If the result of some javascript calculation is an array of 10,000 elements, the Node.js repl prints this out. How do I prevent it from doing so?

Thanks

Why don't you just append ; null; to your expression?

As in

new Array(10000); null;

which prints

null

or even shorter, use ;0;

Assign the result to a variable declared with var. var statements always return undefined.

> new Array(10)
[ , , , , , , , , ,  ]

> var a = new Array(10)
undefined

I have already said in a comment to this question that you may want to wrap the execution of your command in an anonymous function. Let's say you have some repeated procedure that returns some kind of result.
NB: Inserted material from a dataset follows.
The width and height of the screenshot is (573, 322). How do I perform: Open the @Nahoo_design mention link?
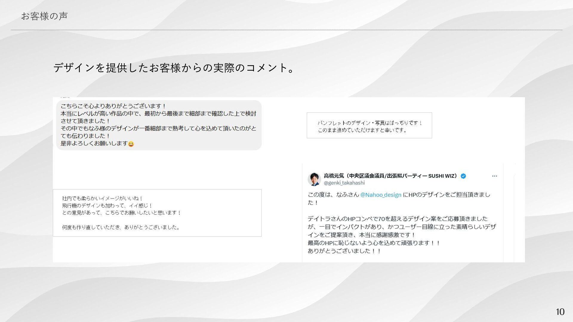click(x=381, y=195)
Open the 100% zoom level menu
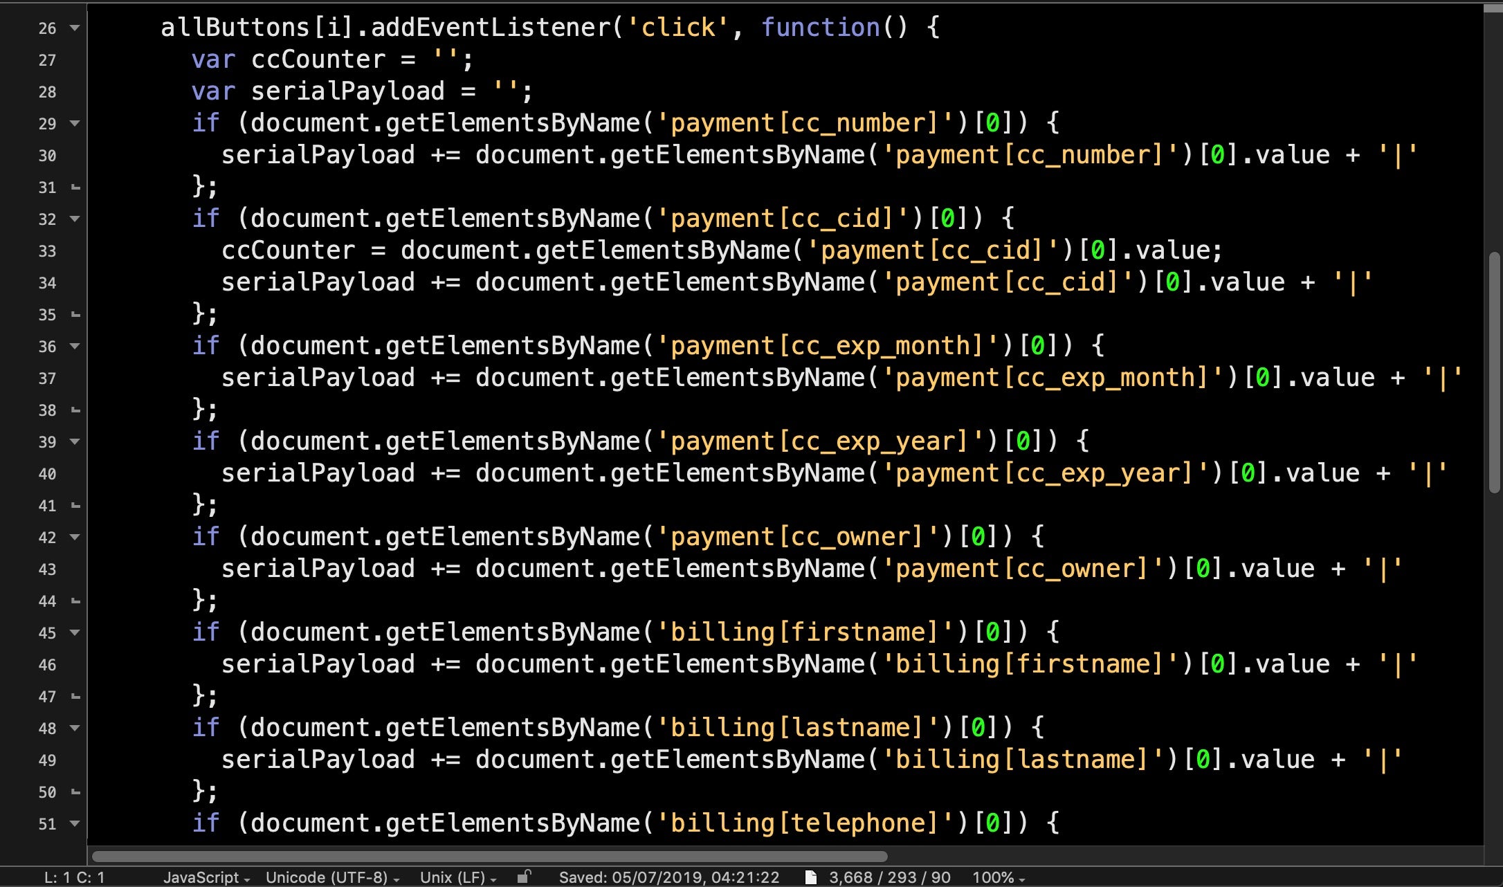The height and width of the screenshot is (887, 1503). 998,877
Like this:

var some_array = [1, 2, 3];

some_array.map(function(){

    // It doesn't matter what you return here, even if it's undefined
    // it will still get into the map and will get printed in the resulting map
    return arguments;
});

That gives us this output:

[ { '0': 1,
    '1': 0,
    '2': [ 1, 2, 3 ] },
  { '0': 2,
    '1': 1,
    '2': [ 1, 2, 3 ] },
  { '0': 3,
    '1': 2,
    '2': [ 1, 2, 3 ] } ]

But if you wrap the map method call into a self-invoking anonymous function, all output gets lost:

(function(){
    some_array.map(function() {
        return arguments;
    });
})();

This code will get us this output:

undefined

because the anonymous function doesn't return anything.
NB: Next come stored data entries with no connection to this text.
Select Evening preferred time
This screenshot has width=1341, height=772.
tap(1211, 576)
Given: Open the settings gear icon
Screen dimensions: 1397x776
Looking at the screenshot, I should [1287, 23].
You could start the REPL yourself and change anything that annoys you. For example you could tell it not to print undefined when an expression has no result. Or you could wrap the evaluation of the expressions and suppress the return values. If you do both of these things at the same time you effectively reduce the REPL to a REL:

node -e "var vm = require('vm'); require('repl').start({ignoreUndefined: true, eval: function(cmd, ctx, fn, cb) {var err = null; try {vm.runInContext(cmd, ctx, fn);} catch (e) {err = e;} cb(err);}})"

Node uses inspect to format the return values. Replace inspect with a function that just returns an empty string and it won't display anything.